* [STATED TASK A]: List every person named in the transparency news below.

* [PASSAGE]:
╔══
Transparency News 3/3/14

Monday, March 3, 2014
 
State and Local Stories

 

While attorneys for former Virginia governor Robert F. McDonnell wrangle in court over felony charges that he and his wife, Maureen, illegally accepted luxury gifts and large loans, state lawmakers are wrapping up a session in which they have left open key loopholes that could allow a similar scandal to unfold. With just a week to go before its scheduled adjournment, the General Assembly has not passed the kind of sweeping reforms of Virginia’s lax ethics rules that Republicans and Democrats both said they wanted after the McDonnell revelations began, and they did little to address a host of other problems cited by advocates of deeper reform. They left untouched the state’s no-limit campaign finance culture, in which officials can take checks of any size as long as they’re disclosed. They let themselves and other state and local officials continue taking unlimited and undisclosed loans through companies they own. And although they passed bills banning some individual gifts greater than $250, they put no caps on the cumulative dollar value of gifts officials can receive from people with business before them. The House and Senate have passed different bills. They will work on a compromise over the next week, but neither bill addresses key loopholes.
Washington Post

Two former Madison County supervisors have filed a lawsuit against the county's administrator citing a violation of the Freedom of Information Act. They met in Madison General District Court Thursday morning. Former supervisors Pete Elliot and Jerry Butler say they had no knowledge of a document that was shown to the current and previous Board of Supervisors last year. They first learned of this in January, and sent a FOIA request for the document to county administrator Ernest Hoch. But he refused to send them a copy. "The copy count was omitted from two Board of Supervisors members, and I did not think that was a right action for any board to take,” Butler said.
NBC29 (WVIR)
╚══
* [STATED TASK B]: Rewrite the listing, starting at its beginning and ending at the line containing "Лабораторні роботи (262, 2297)". Replace "screenshot" with "image", change nothing else, and leave the pictures out.

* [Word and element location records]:
╔══
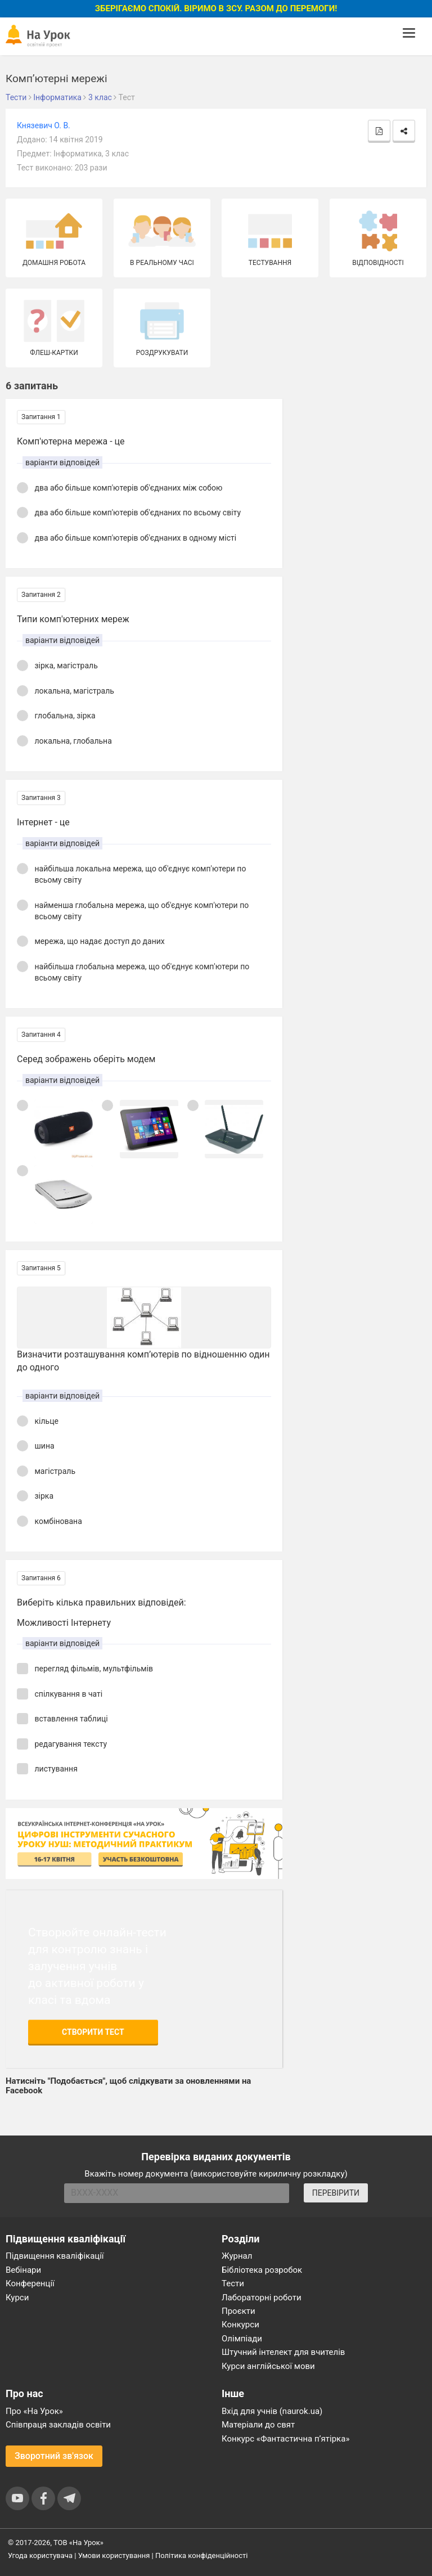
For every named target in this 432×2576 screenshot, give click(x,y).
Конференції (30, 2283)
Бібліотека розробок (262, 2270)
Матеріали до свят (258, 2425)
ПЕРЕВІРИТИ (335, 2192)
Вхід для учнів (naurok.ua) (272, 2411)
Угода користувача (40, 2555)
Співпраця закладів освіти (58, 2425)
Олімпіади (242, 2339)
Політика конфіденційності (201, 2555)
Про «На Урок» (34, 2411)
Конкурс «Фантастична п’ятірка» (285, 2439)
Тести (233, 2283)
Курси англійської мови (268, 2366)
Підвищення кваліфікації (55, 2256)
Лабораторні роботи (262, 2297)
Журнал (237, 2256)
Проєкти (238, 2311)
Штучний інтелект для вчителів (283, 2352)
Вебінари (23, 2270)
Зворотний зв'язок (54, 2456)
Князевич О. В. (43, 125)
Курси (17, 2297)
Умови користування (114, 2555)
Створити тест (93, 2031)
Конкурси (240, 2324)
╚══
* [EXERCISE ANSWER A]:
- Robert F. McDonnell
- Maureen
- Pete Elliot
- Jerry Butler
- Ernest Hoch

* [EXERCISE ANSWER B]:
For every named target in this 432×2576 image, give click(x,y).
Конференції (30, 2283)
Бібліотека розробок (262, 2270)
Матеріали до свят (258, 2425)
ПЕРЕВІРИТИ (335, 2192)
Вхід для учнів (naurok.ua) (272, 2411)
Угода користувача (40, 2555)
Співпраця закладів освіти (58, 2425)
Олімпіади (242, 2339)
Політика конфіденційності (201, 2555)
Про «На Урок» (34, 2411)
Конкурс «Фантастична п’ятірка» (285, 2439)
Тести (233, 2283)
Курси англійської мови (268, 2366)
Підвищення кваліфікації (55, 2256)
Лабораторні роботи (262, 2297)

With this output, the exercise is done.